Graças à solicitação da Defensoria Pública, o Detran-RJ alterou o modelo de cadastro e criou o campo “não binárie” na identificação do sexo para a emissão da carteira de identidade. “O Detran se adaptou a essa nova realidade para incluir quem se identifica dessa forma. O documento acompanha a tendência da sociedade. Agora falta que os outros órgãos, principalmente federais, também aceitem essa modificação”, afirmou a defensora pública Fátima Saraiva.

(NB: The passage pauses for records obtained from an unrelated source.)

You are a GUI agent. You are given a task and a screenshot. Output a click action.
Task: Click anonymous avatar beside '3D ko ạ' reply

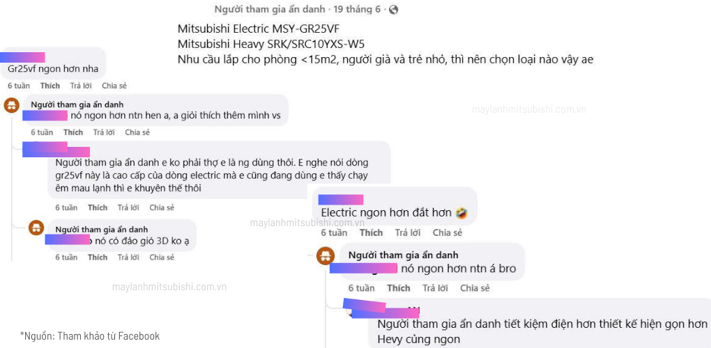[x=36, y=227]
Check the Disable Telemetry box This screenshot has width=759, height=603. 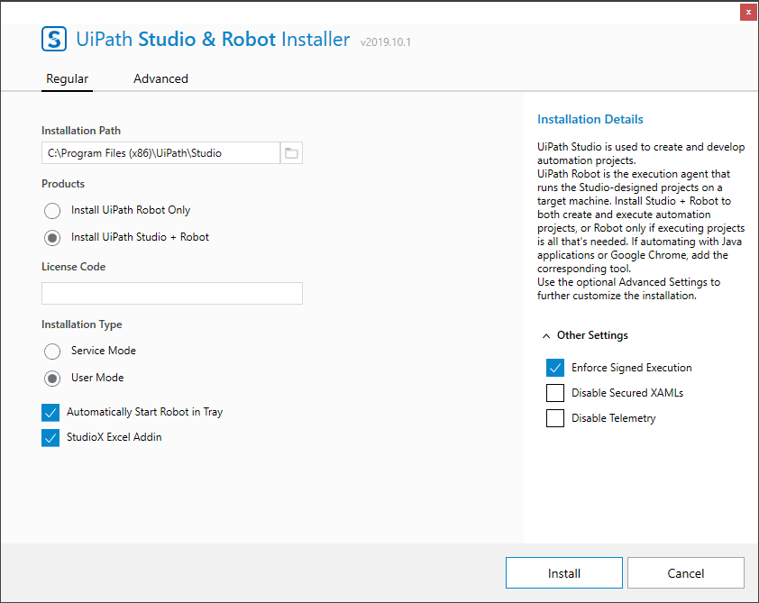coord(555,418)
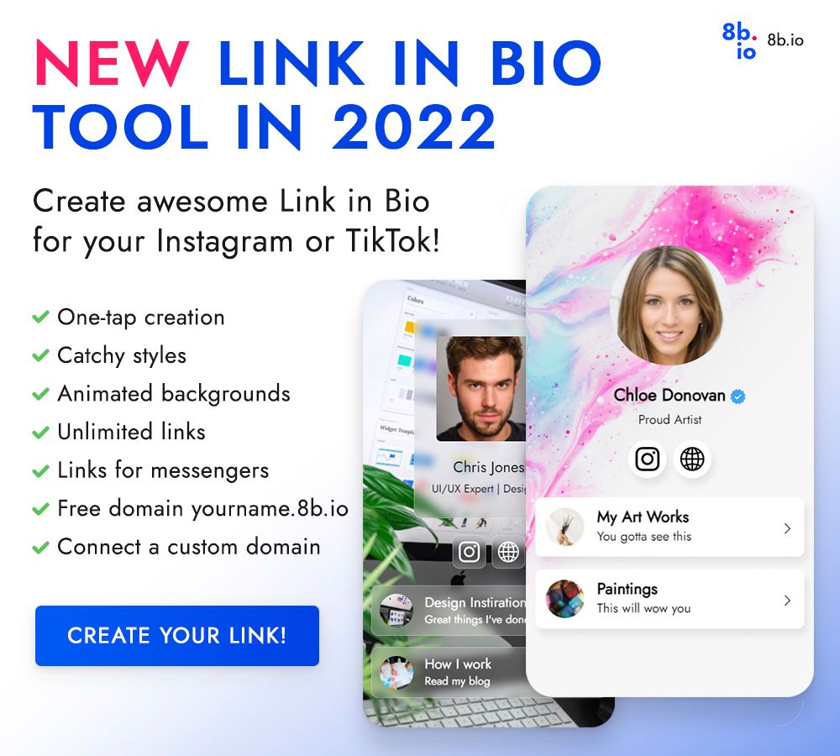Click the Paintings round thumbnail icon
The width and height of the screenshot is (840, 756).
click(564, 599)
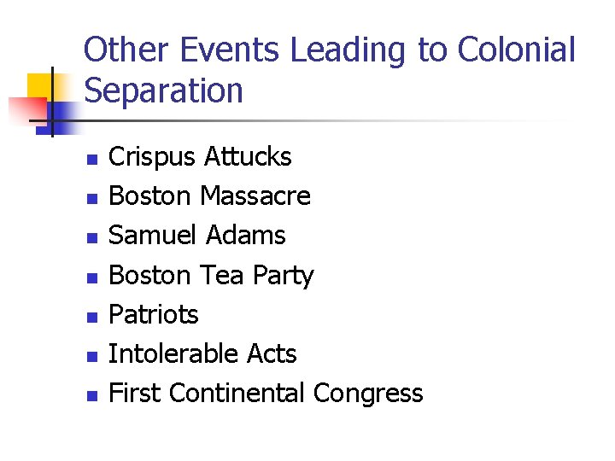Viewport: 615px width, 461px height.
Task: Click the blue bullet beside Crispus Attucks
Action: coord(92,160)
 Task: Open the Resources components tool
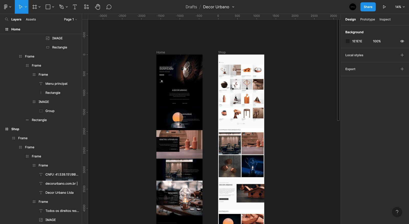[86, 7]
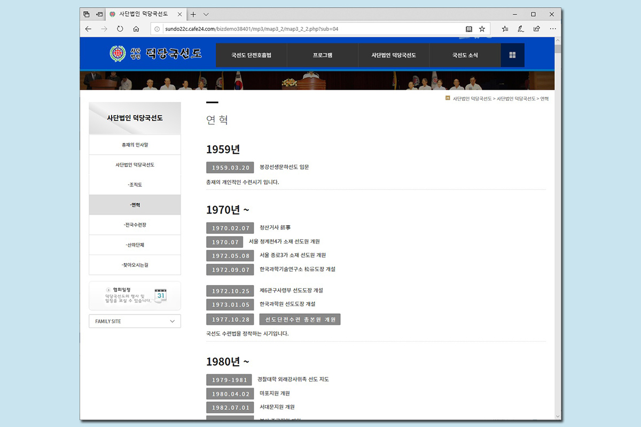Go to -찾아오시는길 sidebar link
Image resolution: width=641 pixels, height=427 pixels.
point(135,265)
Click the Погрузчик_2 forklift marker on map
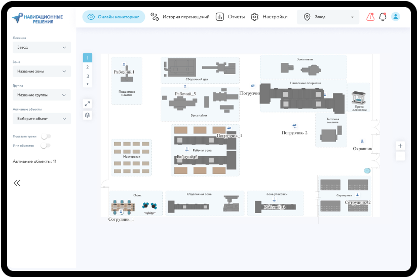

Mesmo no Rio, apesar do apoio da Arpen-RJ e do TJ-RJ, houve dificuldades. A juíza Raquel Chrispino recebeu na Vara de Registros Públicos dúvidas de três cartórios sobre as alterações. Os registradores alegavam que seria difícil lançar a mudança em seu banco de dados e, mais ainda, afirmavam que ela não seria reconhecida pelo layout do Sirc (Sistema Nacional de Informações de Registro Civil), ligado ao INSS. Chrispino reiterou a decisão do juiz Souza Brito e determinou que a alteração fosse realizada: “Quanto à ausência de layout adequado para acolher o novo parâmetro previsto na decisão judicial, a conclusão que se impõe é a de que o direito da parte interessada não poderá ficar condicionado às limitações dos cadastros governamentais, quanto mais quando a evolução do fato social, ou de percepção do mesmo pelo mundo jurídico, é mais célere, sendo esta justamente uma das funções mais importantes da jurisprudência.” Traduzindo: altere-se o layout.
Procurado pela piauí, o INSS, gestor do Sirc, respondeu que a mudança para o gênero não binário é decisão recente e que ainda não há legislação que preveja essa classificação. Afirmou, porém, que o assunto seria levado ao Comitê Gestor do Sirc e que, posteriormente, seria iniciada “a adaptação do sistema com a indicação da opção não binário, especificamente”. Um sinal de que, quando mudam a sociedade e as pessoas, o direito, a linguagem, os bancos de dados e o jornalismo também precisam se transformar.